Discovery helps researchers better understand so-called ‘cryptic’ species
Three new species of black-bellied salamanders have been discovered by a research team led by R. Alexander Pyron, Robert F. Griggs Associate Professor of Biology at George Washington University. The new salamanders, which are found in the southern Appalachians of the eastern United States, come from black-bellied populations that have long been considered a single species.
The finding sheds light on “cryptic” species, which are described as those with no obvious differences separating evolutionarily distinct populations. According to the researchers, the black-bellied salamanders were known as a single species for more than 100 years, but nevertheless have subtle differences between them.
“Black-bellied salamanders have been commonly studied for over 100 years,” Pyron said. “In 2002, a cryptic dwarf species was discovered, and in 2005 DNA evidence began to suggest there were even more. It was only through our 2020 NSF-funded research that we have able to sequence genome-wide data there were actually five similar-looking species.”

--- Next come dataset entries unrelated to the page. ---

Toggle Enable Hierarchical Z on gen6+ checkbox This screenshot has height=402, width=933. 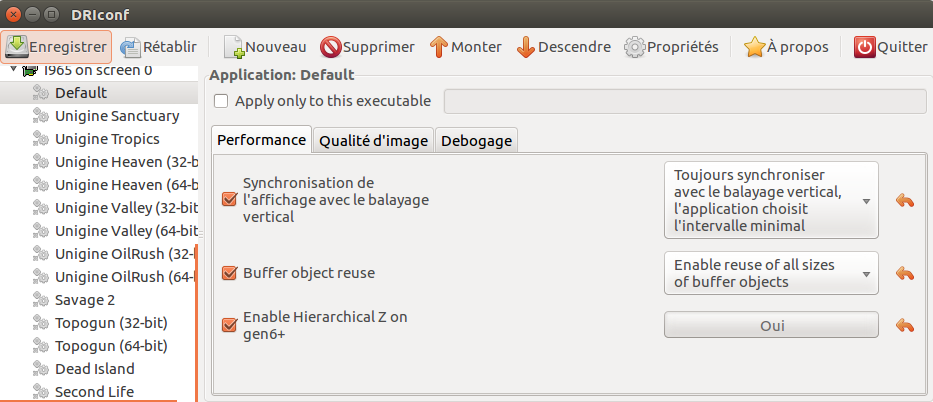click(x=229, y=325)
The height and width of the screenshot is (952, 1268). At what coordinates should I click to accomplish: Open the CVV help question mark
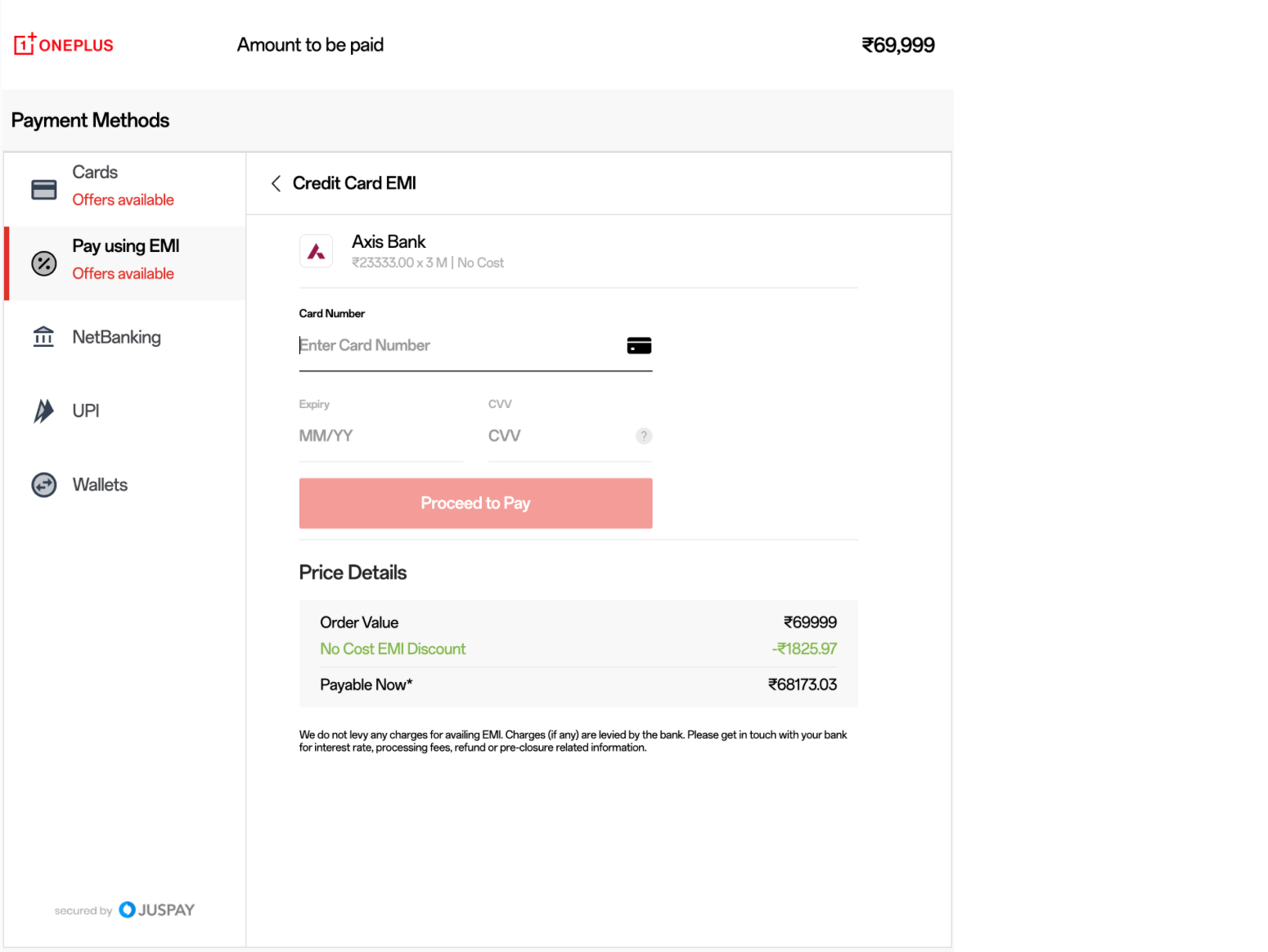tap(644, 436)
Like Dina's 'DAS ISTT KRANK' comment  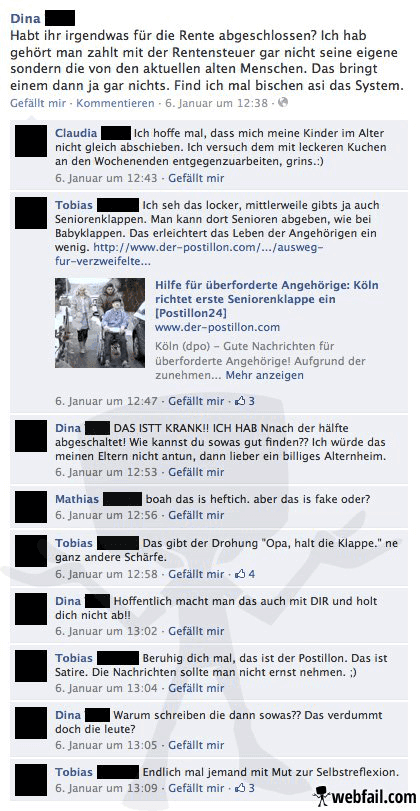196,472
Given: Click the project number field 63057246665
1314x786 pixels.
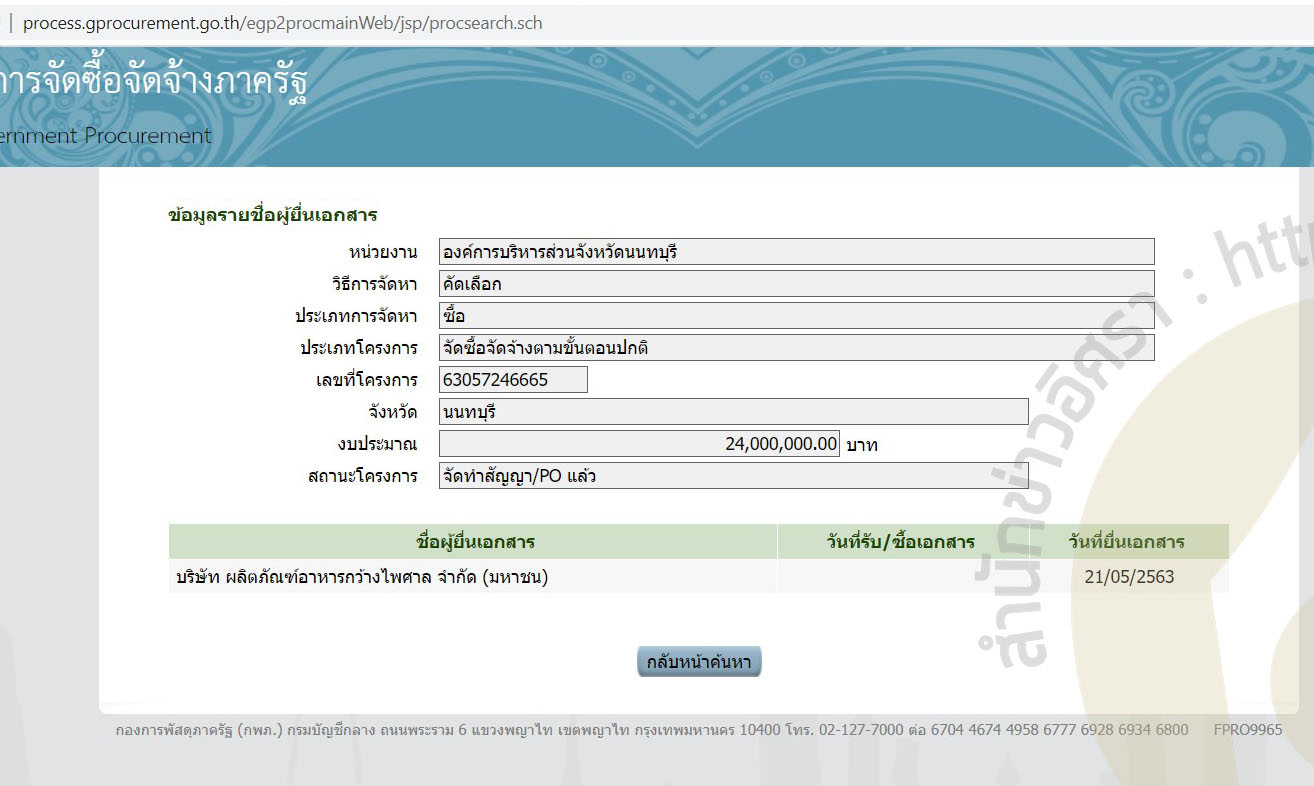Looking at the screenshot, I should (x=513, y=380).
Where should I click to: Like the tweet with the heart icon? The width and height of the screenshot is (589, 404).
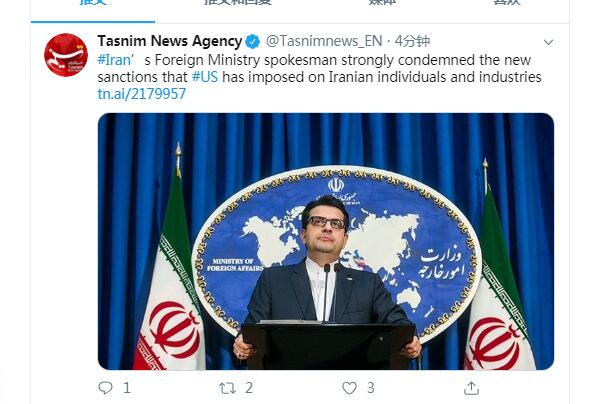pyautogui.click(x=349, y=388)
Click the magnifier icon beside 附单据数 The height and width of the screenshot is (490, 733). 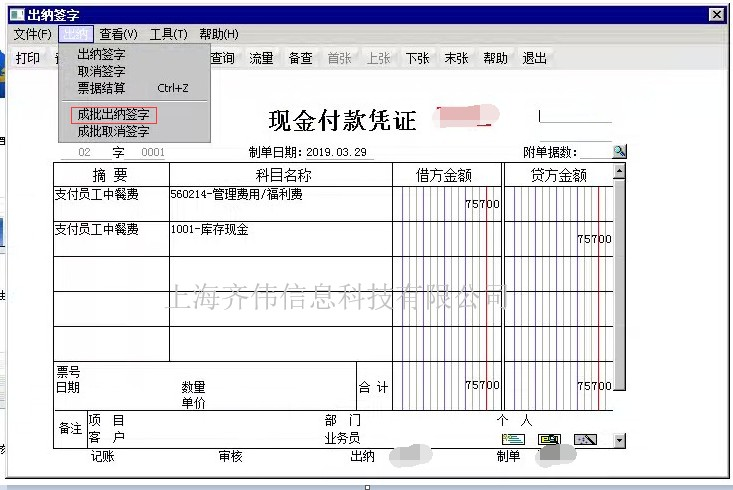click(619, 151)
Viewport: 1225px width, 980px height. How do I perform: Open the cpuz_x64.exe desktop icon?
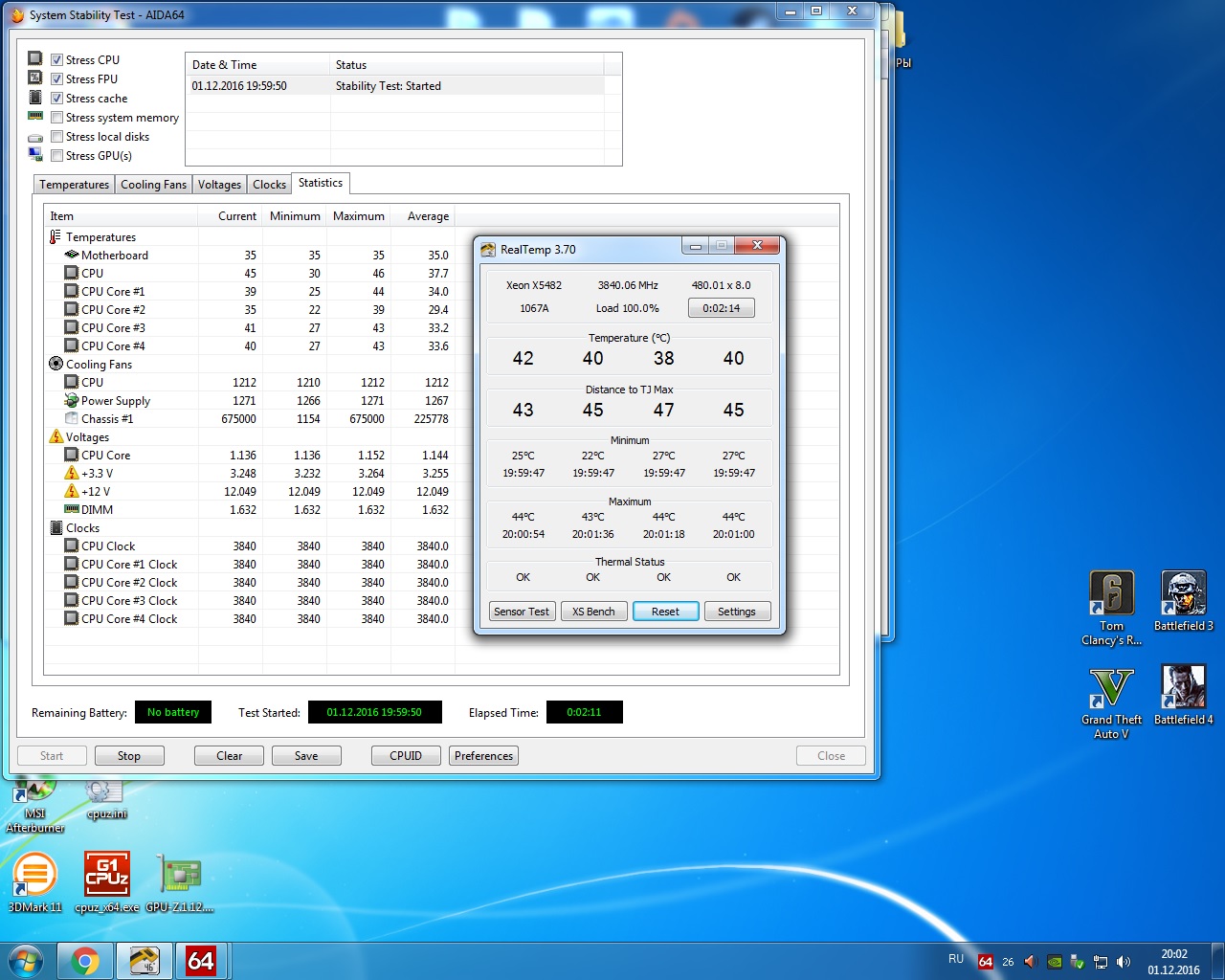click(x=106, y=876)
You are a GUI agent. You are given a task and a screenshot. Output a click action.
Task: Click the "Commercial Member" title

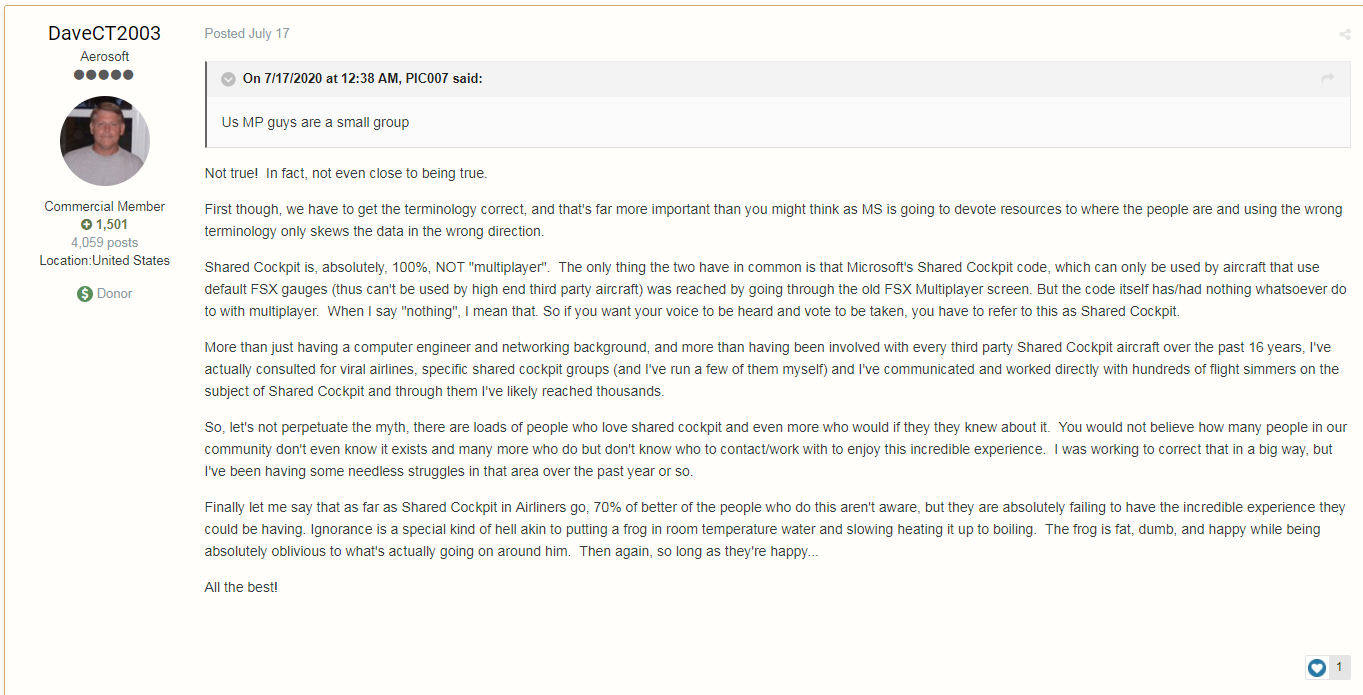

The researchers began by observing Desmognathus quadramaculatus, a poorly characterized species of salamander throughout its history. They noticed that certain morphological, genetic and geographical aspects differed between the specimens, including variations in size, shape and color. After sequencing the genome of D. quadramaculatus, researchers discovered five distinct species, three of which are new to researchers. The new species are now known as D. gvnigeusgwotli, D. kanawha and D. mavrokoilius.
“After examining several specimens, we see clear and substantial phenotypic variation between most lines,” Pyron said. “In fact, the name ‘quadramaculatus’, which has been used for over 120 years, is not the correct name for any of these five species. We have found the original specimens in museums in Philadelphia and Paris and have discovered that they belonged to a distinct species.This raises the question of how “cryptic” they are in the end.
According to the researchers, future studies should offer substantial additional information on the evolutionary history, geographic distribution, ecological interactions and other aspects of new black-bellied salamanders.
The National Science Foundation (DEB-1655737, DEB-0808451, DEB-1656111) supported this research.